▶ [Assignment]:
Copy each line containing the word "agent" from the records that follow, please.

:: Records to process

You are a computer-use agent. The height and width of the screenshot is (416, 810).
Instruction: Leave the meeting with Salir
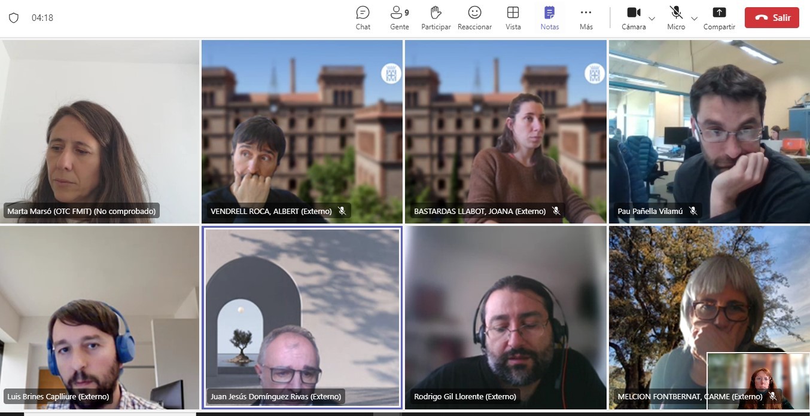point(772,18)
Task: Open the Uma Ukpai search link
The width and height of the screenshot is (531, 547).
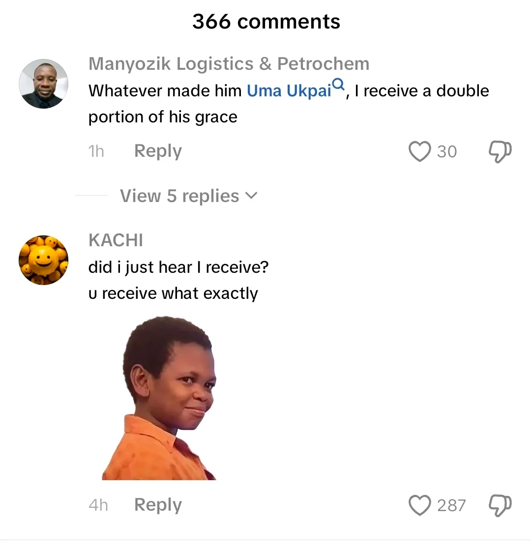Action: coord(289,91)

::::
:: Records to process

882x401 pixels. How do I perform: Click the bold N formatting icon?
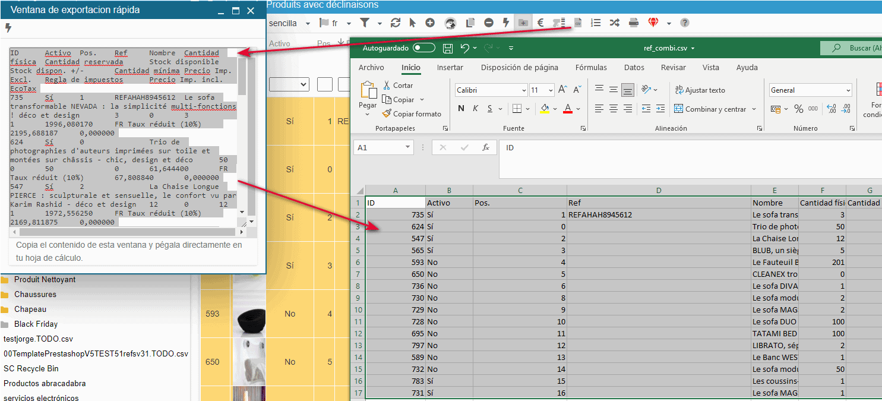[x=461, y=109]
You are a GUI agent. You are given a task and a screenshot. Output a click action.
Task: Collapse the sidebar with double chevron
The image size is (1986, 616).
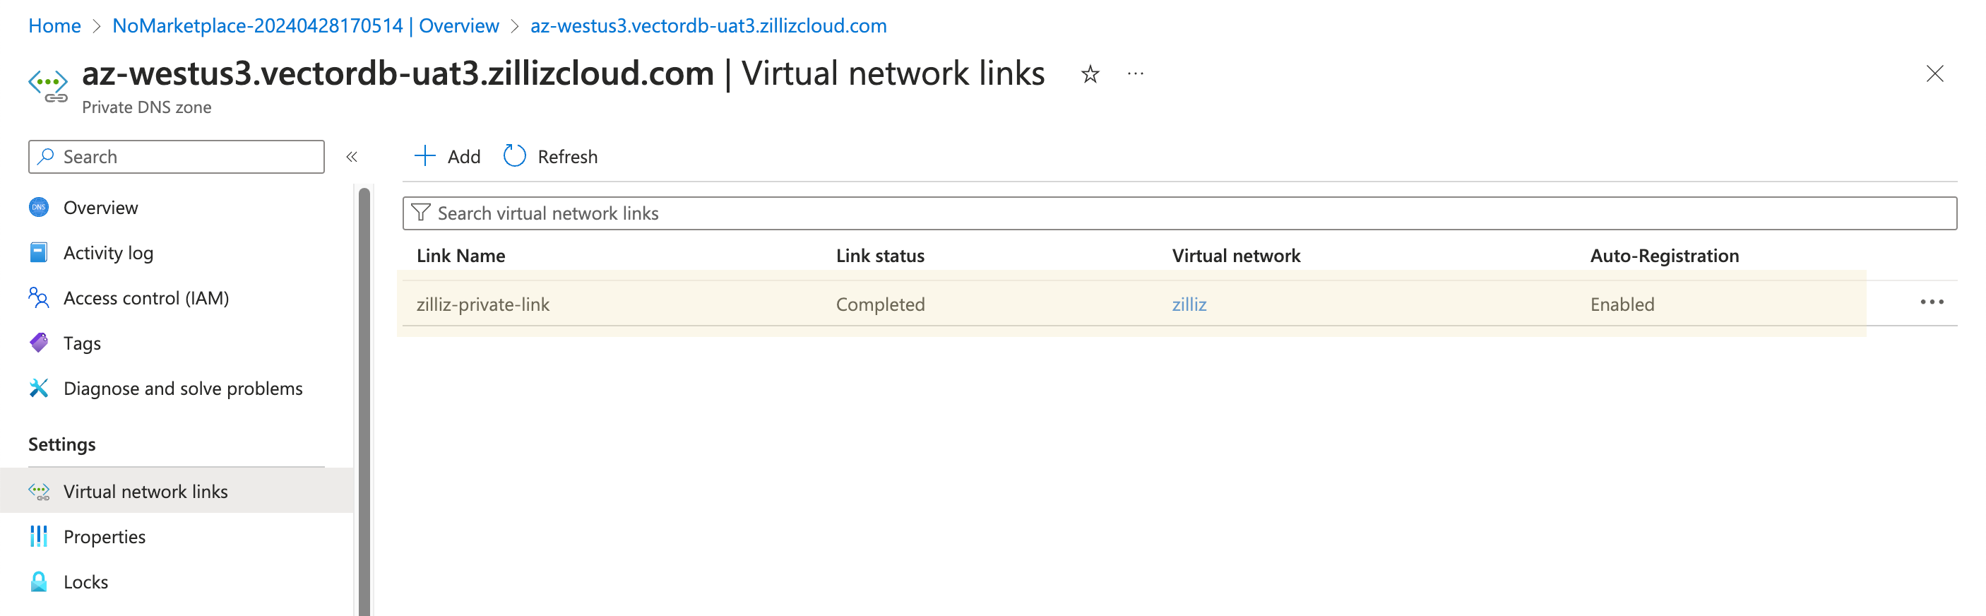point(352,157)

::::

▶ [Exercise result]:
You are a computer-use agent. The height and width of the screenshot is (416, 810).
You are a GUI agent. You are given a task and a screenshot. Output a click action.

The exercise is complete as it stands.